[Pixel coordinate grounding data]
▬▬▬▬▬▬

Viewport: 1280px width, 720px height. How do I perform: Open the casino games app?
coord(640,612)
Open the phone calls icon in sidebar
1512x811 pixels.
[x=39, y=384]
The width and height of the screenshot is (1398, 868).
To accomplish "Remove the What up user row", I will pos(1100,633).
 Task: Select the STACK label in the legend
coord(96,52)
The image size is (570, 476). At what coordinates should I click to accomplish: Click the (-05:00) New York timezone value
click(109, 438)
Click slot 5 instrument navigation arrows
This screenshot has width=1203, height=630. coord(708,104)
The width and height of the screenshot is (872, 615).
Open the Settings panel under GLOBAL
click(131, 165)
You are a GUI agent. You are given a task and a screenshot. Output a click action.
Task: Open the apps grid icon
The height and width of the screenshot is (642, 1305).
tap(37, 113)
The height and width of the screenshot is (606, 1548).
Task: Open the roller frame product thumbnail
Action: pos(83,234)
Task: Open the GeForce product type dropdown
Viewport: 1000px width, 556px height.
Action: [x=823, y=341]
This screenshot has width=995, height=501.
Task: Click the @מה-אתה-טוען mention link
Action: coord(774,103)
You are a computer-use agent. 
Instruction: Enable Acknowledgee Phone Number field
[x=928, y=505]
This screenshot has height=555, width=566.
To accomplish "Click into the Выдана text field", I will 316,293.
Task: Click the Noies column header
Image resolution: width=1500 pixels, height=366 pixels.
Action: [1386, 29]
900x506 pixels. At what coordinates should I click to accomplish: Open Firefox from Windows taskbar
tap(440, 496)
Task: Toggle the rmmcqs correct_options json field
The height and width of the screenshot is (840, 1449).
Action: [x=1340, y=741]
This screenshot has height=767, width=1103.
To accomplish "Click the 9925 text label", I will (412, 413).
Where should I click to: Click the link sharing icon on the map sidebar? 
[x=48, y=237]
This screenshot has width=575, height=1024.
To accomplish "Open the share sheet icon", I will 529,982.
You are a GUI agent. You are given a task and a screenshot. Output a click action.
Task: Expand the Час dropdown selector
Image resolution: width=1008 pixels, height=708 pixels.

▬▬▬▬▬▬

Return the count of lines in the entries above that include the word "will", without any added text.

● **The answer**:
4